"Gimana ini, Bram?"
Mendadak aku kehabisan akal. Bagaimana bisa warga desa memperlakukan tamu dari kota seperti ini. Tidak ada yang mau bicara kepada kami.
"Udah, mending kita shalat dulu," ucapku.
Matahari telah terbenam dari arah barat. Kuputuskan mengajak sahabat-sahabatku untuk shalat dahulu di masjid Desa Kembang. Kebetulan letak masjid tersebut tidak begitu jauh dari perkampungan. Warga yang mengabaikan kami satu persatu keluar dari rumah dan tetap bersikap acuh tak acuh. Mobil dinyalakan Damar dan dijalankan searah dengan warga kampung.

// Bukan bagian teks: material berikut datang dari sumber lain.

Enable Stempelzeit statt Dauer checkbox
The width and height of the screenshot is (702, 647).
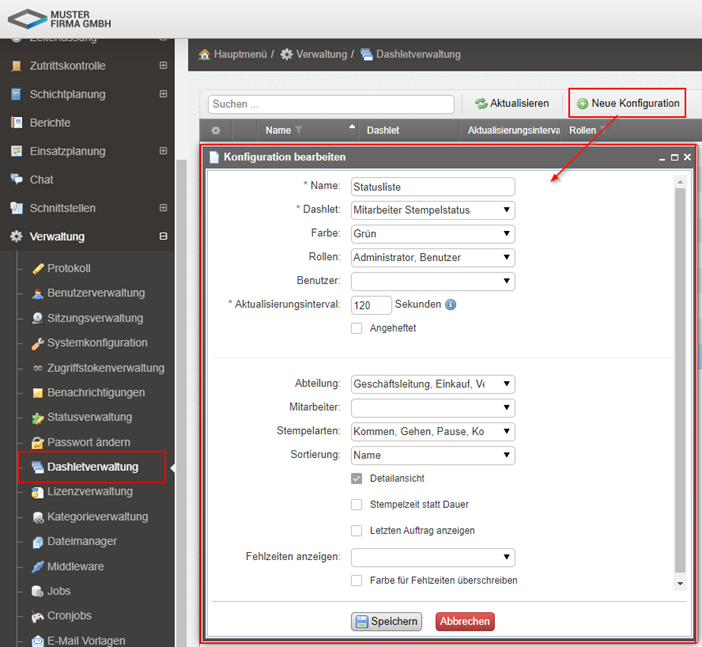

Pikiranku terasa ringan seusai shalat. Aku pun mulai bersalam-salaman kepada rombongan warga yang beribadah meski tatapan mereka tidak ramah. Aku mengenal seorang Imam yang menuntunku pulang sewaktu kecil. Sepertinya kami ditakdirkan bertemu lagi di kampung ini.
"Hei ... apa kabar, Bram?" tanya Imam Alif dengan ramah.
"Kabar saya baik, Imam," jawabku tersenyum lebar.
"Kamu datang sendiri ke sini?"
"Enggak, Imam. Itu ... saya bawa temen-temen juga." Aku menunjuk semua sahabatku yang masih terkumpul dalam masjid.
"Nggak mau mampir ke rumah saya dulu?" tawar Imam Alif.
Kuanggukan kepalaku mantap. Bersama-sama kami menuju rumah Imam Alif yang terbuat dari kayu dengan cat warna hijau serta lampu corong di dinding.
"Silakan masuk."
Masing-masing melepaskan alas kaki dan berkumpul dengan penerangan seadanya. Imam Alif mengatakan sebenarnya listrik sudah mulai masuk ke Desa Kembang, hanya saja terjadwal pada waktu tertentu. Seperti yang Imam katakan, lampu akan segera hidup pada pukul enam petang.
"Maaf ya kalau penerangan kami dari lilin dan lampu corong saja." Ibu Rosita---istri Imam Alif meletakkan beberapa lilin di lantai kayu.
"Nggak apa-apa, Bu."
Aku yang memimpin obrolan hari ini. Kusampaikan maksud dan tujuanku pergi ke desa ini. Aku juga mengeluhkan sikap warga desa yang tidak ramah kepada pendatang.
"Oh, begitu, ya. Maklumi saja, Nak. Warga sini memang sering bersikap salah paham dengan kunjungan anak-anak muda ke desa ini."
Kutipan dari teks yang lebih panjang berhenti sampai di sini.